Monia Schwab of the Office of Audit and Compliance presented findings on June 15 that the district’s hourly pay and stipend processes rely on decentralized, manual HR‑11 forms and lack consistent secondary review. Auditors identified three findings: (1) pay‑band assignment and application errors where HR‑11 descriptions were insufficient to justify differing pay bands for similar duties; (2) homebound/home‑based teacher‑hour verification shortcomings—auditors could not always confirm that family verification emails matched paid hours and found instances of payments exceeding regulatory weekly limits; and (3) stipend vulnerabilities, including lack of verification that stipends tied to active activities, examples of consolidated payments (one payment covering six department chairs) and instances of staff receiving seven or more stipends totaling up to about $13,000 in a school year.
Schwab told the committee auditors tested samples and found discrepancies between HR‑11 authorizations and entries in the payroll system ("myTime"), and recommended shifting manual workflows to electronic system controls, creating a secondary review for HR‑11 forms and establishing e‑workflow and verification protocols for stipends. "We recommend establishing a monitoring framework and a secondary review process," Schwab said.
Committee members pressed for details on how electronic verification could work for event‑based work (for example, interpreter coverage at evening events) and on whether observed pay‑band differences could be valid (for experience, language or level).
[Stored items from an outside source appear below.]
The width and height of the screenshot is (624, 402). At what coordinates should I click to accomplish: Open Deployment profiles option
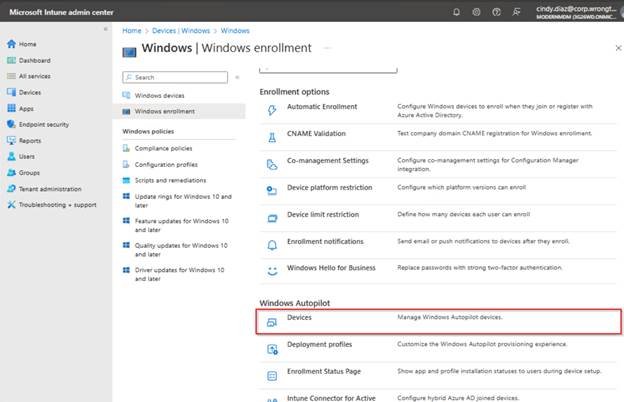(319, 344)
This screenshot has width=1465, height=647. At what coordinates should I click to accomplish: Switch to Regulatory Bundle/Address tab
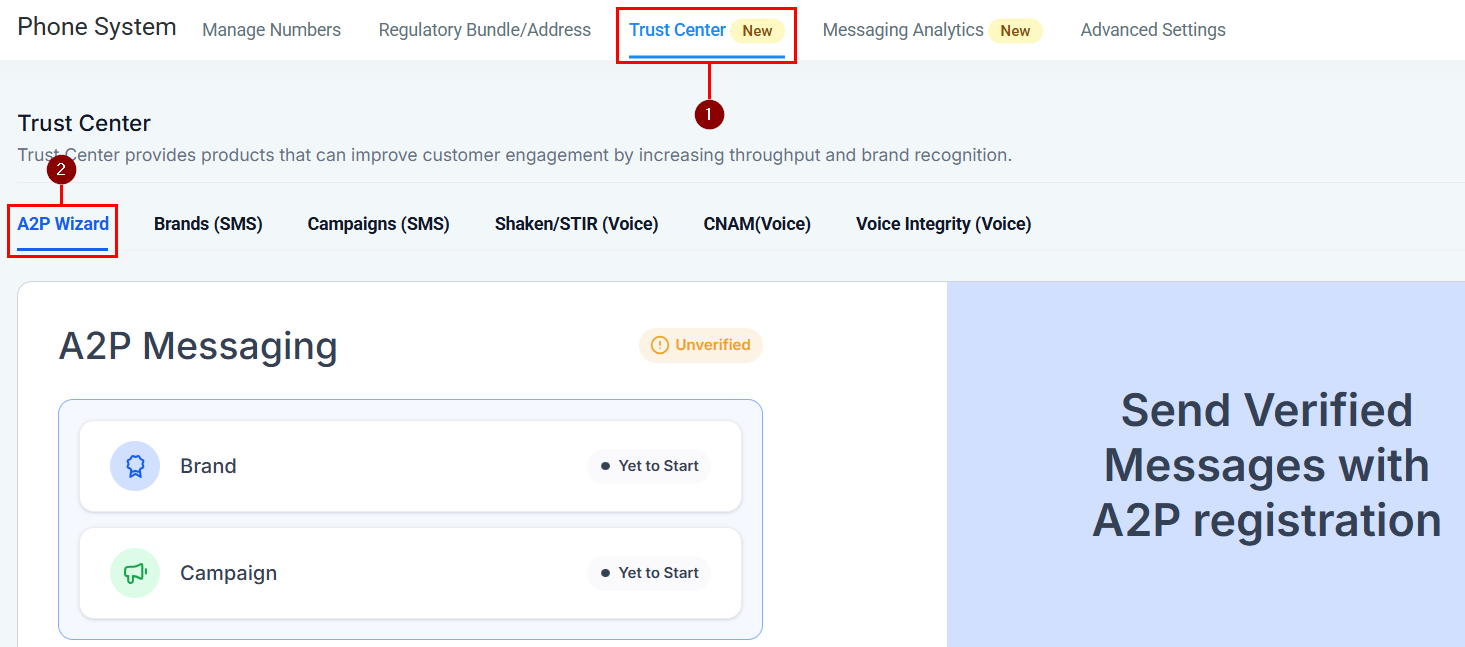click(484, 30)
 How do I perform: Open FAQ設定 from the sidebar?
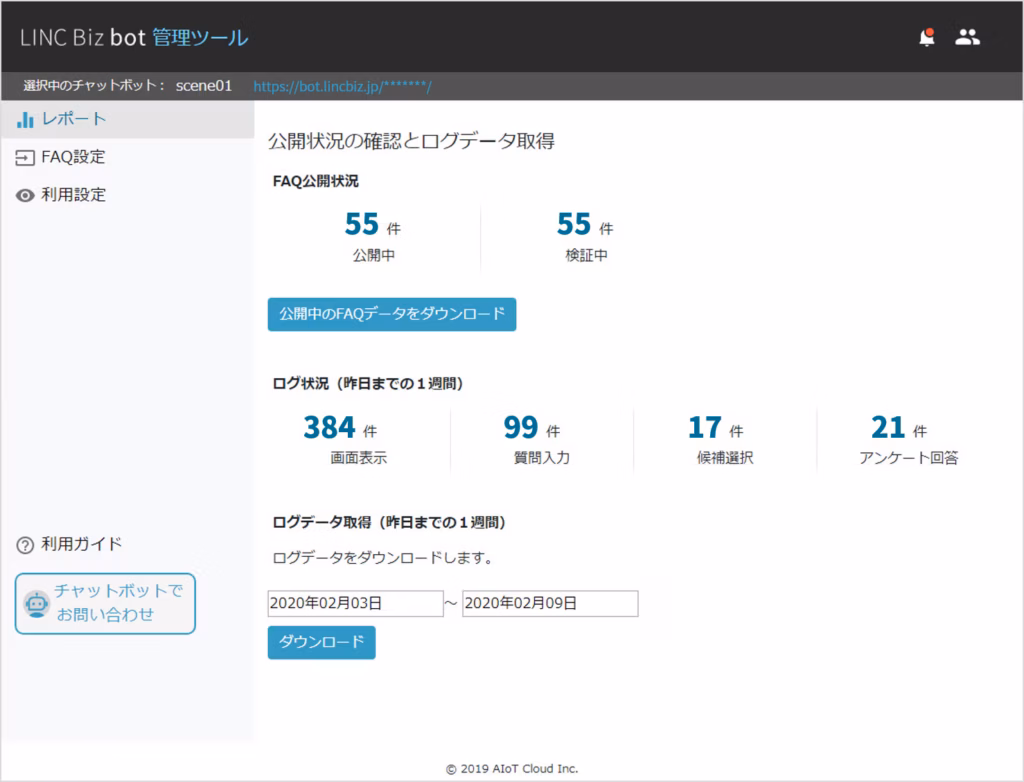pyautogui.click(x=73, y=157)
Schwab said the audit examined process controls rather than individual justification and that documentation provided did not support different pay bands for the same HR‑11 description in several samples.
A committee member cited aggregate payment figures during the Q&A—approximately $28 million for hourly pay, $1.5 million for homebound/home‑based teachers and roughly $80 million for stipend payments—and asked whether the upcoming HCM tool could reduce the need for added headcount for verification. FCPS staff said Phase 1 of the MyPath human capital management (HCM) tool will begin in December and will host payroll processes and allow rule‑based controls (for example, preventing payments outside pay‑band rules). Audit staff said they will validate HCM capabilities during audit follow‑up and recommended a demo during the next review.
Auditors and staff agreed management concurred with findings and that remediation tasks will be tracked; the committee asked that follow‑up include evidence that the HCM rules and second‑review processes effectively address the identified risks.